2. Thyroid gland, right lobe (per contributor): Parafollicular (C-cell) carcinoma; and parafollicular (C-cell) adenoma.
3. Thyroid gland, left lobe (per contributor): Parafollicular (C-cell) adenoma; and multifocal parafollicular (C-cell) hyperplasia.
Conference Comment:  
- Nodular hyperplasia multiple small foci of well-demarcated, unencapsulated cells with similar histologic appearance to normal cells
- Adenoma solitary, well-demarcated, encapsulated, expansile mass which compresses adjacent tissue
- Carcinoma typically larger than adenomas, with evidence of capsular invasion, secondary foci of growth within the fibroadipose tissue surrounding the gland, intravascular tumor cells, metastasis, and cellular atypia
Thyroid parafollicular neoplasms are most common in aged bulls, rats and adult horses; these tumors are often functional in older bulls, though serum calcium may be within normal limits to mildly decreased owing to the relatively slow metabolic turn-over of bone and compensatory parathyroid gland hyperplasia.(1) It has been proposed that since calcitonin is released in response to hypercalcemia, the lesion in bulls could be due to prolonged ingestion of high calcium diets. Occasionally amyloid, which is believed to be derived from calcitonin, can be found within C-cell tumors in bulls. The typical immunohistochemical staining pattern for C-cell hyperplasia, adenoma and carcinoma is as follows:(3)

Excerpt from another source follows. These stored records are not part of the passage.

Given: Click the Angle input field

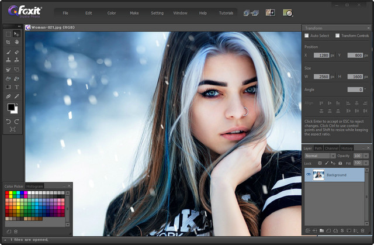Looking at the screenshot, I should (x=354, y=89).
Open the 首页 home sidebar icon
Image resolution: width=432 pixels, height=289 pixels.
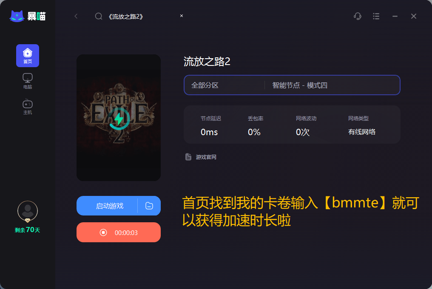click(28, 56)
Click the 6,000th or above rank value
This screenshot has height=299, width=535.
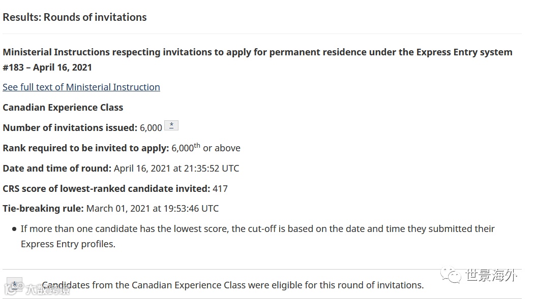click(x=206, y=148)
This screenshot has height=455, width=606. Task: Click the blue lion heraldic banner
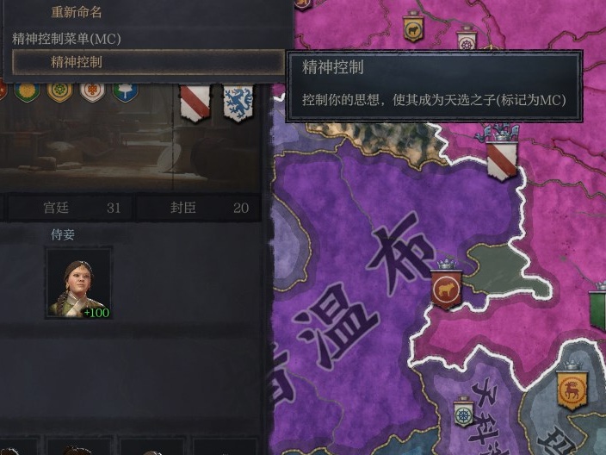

- C-cell hyperplasia consistently positive for calcitonin; variably positive for chromogranin A+B, synaptophysin, and neuron specific enolase (NSE); may be focally positive for somatostatin and bombesin
- C-cell adenoma consistently positive for calcitonin; variably positive for chromogranin A+B, synaptophysin, NSE and protein gene product 9.5 (PGP9.5); may be focally positive for somatostatin and bombesin
- C-cell carcinoma consistently positive for calcitonin; variably positive for chromogranin A+B, synaptophysin, and protein gene product 9.5 (PGP9.5); may be immunopositive for thyroid transcription factor 1 (TTF-1)
Among domestic animals pheochromocytomas occur most frequently in the ox and dog. Metastasis occurs in approximately half of all canine pheochromocytomas, with spread to the liver, regional lymph nodes, spleen and lungs. These malignant adrenal gland tumors are generally non-functional; when functional, clinical signs attributed to catecholamine excess include tachycardia, edema, cardiac hypertrophy, hyperthermia, arteriolar sclerosis and arteriolar medial hyperplasia.(1)
References:
2. De Cock HEV, MacLachlan NJ. Simultaneous occurrence of multiple neoplasms and hyperplasias in the adrenal and thyroid gland of the horse resembling multiple endocrine neoplasia syndrome: case report and retrospective identification of additional cases. Vet Pathol. 1999;36:633-636.
3. Kiupel M, Capen C, Miller M, Smedley R. Histological classification tumors of the endocrine system of domestic animals, 2nd series, vol. XII. Washington DC: Armed Forces Institute of Pathology; 2008:37-39, 46-47
4. Peczkowska M, Januszewwicz A. Multiple endocrine neoplasia type 2. Fam Cancer. 2005;4:25-36.
5. Seimiya YM, Takahashi M, Furukawa T, Mizutani K, Kimura K, Haritani M. An aged bull with concurrent thyroid C cell carcinoma, adrenal pheochromocytoma and pituitary chromophobe adenoma. J Vet Med Sci. 2009;71:225-228.
6. Ueki H, Koatari T, Oyamanda T, Oikawa M, Yoshikawa H. Non-functional C-cell adenoma in aged horses. J Comp Pathol. 2004;131:157-165.